If you have any suggestions on how you cope with the pain, I'd be happy to hear them! *hugs*
Auburnm said:
Welcome Shelly, I am glad you posted an introduction! Fibro can be tricky as you well know and it is awesome to have a place to go where others' understand completely. And you don't even have to change out of your pj's or get out of bed to come here :-). What are some things you do to try to help with the pain and symptoms? We love to share ideas around here, I have learned a lot from the wonderful people on here. Anyway, I wanted to say "hi" back and welcome again! Hugs!!!
Thank you <3
I have a Cat myself and sometimes just playing with him to keep him entertained tired me out lol! But there has been times where I've been so fatigued, I end up taking a cat nap with him <3 I can see this is a friendly site and I've already had a few warm welcomes including yourself and Auburnm =)
Meow said:
Hi Shelly. Welcome to the site. I sympathize with you and your difficulties and symptoms.

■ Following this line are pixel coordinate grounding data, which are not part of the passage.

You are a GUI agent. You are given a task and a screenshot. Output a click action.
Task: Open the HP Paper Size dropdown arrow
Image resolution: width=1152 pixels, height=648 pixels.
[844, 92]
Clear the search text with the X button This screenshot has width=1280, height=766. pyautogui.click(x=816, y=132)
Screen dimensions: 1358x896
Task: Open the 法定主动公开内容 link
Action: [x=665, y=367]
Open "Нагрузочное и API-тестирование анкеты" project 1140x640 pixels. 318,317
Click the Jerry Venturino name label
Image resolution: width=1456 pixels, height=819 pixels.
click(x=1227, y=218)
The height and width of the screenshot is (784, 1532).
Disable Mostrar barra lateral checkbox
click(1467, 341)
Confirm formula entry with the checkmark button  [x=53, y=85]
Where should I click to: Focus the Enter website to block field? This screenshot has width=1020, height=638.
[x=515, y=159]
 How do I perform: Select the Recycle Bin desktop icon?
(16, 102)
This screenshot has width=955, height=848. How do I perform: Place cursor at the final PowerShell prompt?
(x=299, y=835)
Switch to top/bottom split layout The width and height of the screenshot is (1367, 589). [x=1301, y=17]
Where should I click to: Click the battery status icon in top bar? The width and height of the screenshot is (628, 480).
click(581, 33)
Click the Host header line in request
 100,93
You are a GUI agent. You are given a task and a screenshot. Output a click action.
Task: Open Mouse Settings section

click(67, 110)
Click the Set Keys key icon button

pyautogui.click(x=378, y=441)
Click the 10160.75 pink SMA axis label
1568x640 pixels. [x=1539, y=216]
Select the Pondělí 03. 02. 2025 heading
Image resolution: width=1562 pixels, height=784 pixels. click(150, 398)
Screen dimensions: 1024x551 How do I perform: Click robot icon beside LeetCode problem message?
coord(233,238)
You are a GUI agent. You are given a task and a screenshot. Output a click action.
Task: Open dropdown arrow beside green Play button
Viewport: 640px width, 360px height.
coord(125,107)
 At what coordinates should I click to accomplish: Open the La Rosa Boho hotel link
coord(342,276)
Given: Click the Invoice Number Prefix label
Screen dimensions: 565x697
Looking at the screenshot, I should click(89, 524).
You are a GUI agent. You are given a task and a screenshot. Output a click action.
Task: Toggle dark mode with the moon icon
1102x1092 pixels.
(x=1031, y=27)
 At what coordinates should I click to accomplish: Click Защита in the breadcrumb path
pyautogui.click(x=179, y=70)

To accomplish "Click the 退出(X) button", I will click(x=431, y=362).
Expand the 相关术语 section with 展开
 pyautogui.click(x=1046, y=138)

I am 29 and was diagnosed pretty quickly in June. But I didnt want to believe it. So now, I have seen 4 more doctors and have additional diagnoses of Hashimoto's thyroiditis (hypothyroidism) and arthritis. It is a marathon every day. Stairs, feeding my cats, and hopefully feeding myself. Hope this site helps you as much as it has helped me. Everyone is very encouraging and supportive and we all love to read about each other's babble.
Welcome! *hugs*meow*
Heather
Welcome, Shelly! I am positive that you will find this site to be a wealth of information. You will meet friendly helpful people going through the same things as we all have FMS in common. HUGS from Deb
Many HUGS Deb, thank you! <3
Deb said:
Welcome, Shelly! I am positive that you will find this site to be a wealth of information. You will meet friendly helpful people going through the same things as we all have FMS in common. HUGS from Deb
Welcome Shelly. I am very glad you found us. This is a great place to. Make new friends and find support while you learn about and explore this disease. Hugs.